▶ Directions
In the article about Carthage ISD's summer school, what is the largest group size allowed for students and staff who attend in person?

** Opening Source text block **

Carthage ISD plans to push its summer school program back to July and said it does plan to offer in-person instruction in addition to virtual learning.
Superintendent John Wink told trustees at their Monday meeting the idea to push back summer school was so that students could get a break.
“One of the things that we noticed is just because of so much work that’s been going on from the teachers, from the parents, from the students, we thought that maybe instead of having summer school during June that it would be better to give everyone a break during June, allow some families to have some family time without the need for school and starting summer school later in June,” Wink said.
School districts must use their best judgment, based on the local spread of the new coronavirus, to decide whether to offer summer school on campus, according to guidance from the Texas Education Agency issued Monday. And they cannot make in-person attendance mandatory, even for students who need to attend summer school to move to the next grade.
Staff members or students who go back to school buildings this summer will experience a marked change from the typical summer school. Teachers will have to take students’ temperatures every day, students will be supervised while washing their hands for 20 seconds twice a day, and dividers will separate student desks.
Any students and staff members who attend summer school in person must stay 6 feet apart and cannot meet in groups larger than 11. School districts are encouraged to stagger school start and end times to reduce the number of students walking close together in the hallways, and parents are encouraged to stay outside to pick up and drop off their children.
Students cannot attend assemblies, go on field trips or gather in groups outside of individual classes unless 30 feet can be kept between groups. A positive COVID-19 case in a school will require a two-week closure of the classes that were exposed to the sick person. School gyms, weight rooms and indoor workout facilities cannot reopen, but students can participate in some outdoor sports as long as they follow Department of State Health Services guidance.

** Closing Source text block **
** Opening Supplied records block **

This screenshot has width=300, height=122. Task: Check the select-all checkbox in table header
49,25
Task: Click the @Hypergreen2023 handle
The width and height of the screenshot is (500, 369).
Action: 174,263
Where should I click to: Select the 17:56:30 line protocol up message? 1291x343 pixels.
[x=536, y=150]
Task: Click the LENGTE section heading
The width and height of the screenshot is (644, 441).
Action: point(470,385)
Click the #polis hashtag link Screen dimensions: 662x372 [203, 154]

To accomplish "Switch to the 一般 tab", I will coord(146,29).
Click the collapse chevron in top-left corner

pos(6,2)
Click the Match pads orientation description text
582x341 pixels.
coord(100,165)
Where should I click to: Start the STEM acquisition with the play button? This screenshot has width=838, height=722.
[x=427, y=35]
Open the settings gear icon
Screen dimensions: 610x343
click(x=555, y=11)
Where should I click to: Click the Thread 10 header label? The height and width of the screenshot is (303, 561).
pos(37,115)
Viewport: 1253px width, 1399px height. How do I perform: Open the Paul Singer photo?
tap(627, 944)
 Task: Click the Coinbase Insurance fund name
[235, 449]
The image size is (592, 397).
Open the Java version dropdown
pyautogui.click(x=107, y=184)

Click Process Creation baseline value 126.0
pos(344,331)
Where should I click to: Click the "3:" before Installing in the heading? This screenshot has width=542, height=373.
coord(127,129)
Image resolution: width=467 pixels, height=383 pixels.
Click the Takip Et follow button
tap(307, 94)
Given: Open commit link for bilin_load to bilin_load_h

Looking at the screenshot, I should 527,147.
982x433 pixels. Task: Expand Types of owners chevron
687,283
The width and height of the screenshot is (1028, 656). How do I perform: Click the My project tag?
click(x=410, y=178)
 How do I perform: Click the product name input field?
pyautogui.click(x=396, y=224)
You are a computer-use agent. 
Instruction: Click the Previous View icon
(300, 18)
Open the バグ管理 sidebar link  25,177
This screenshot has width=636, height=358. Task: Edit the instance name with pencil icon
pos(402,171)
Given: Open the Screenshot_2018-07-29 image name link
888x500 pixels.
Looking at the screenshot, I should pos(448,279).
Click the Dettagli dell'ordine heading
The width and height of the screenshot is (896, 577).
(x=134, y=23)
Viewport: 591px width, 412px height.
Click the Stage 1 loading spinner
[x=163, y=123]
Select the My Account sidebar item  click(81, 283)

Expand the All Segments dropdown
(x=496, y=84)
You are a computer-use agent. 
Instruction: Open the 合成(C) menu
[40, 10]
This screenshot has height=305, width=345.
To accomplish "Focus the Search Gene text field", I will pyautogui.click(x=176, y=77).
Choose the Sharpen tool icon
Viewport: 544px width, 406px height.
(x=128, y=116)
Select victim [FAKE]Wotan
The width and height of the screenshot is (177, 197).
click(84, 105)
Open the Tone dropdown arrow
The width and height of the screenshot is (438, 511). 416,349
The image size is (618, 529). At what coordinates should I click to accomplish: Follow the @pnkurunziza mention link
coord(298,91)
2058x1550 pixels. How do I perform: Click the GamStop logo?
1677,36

** Closing Supplied records block **

▶ Solution
Groups cannot be larger than 11.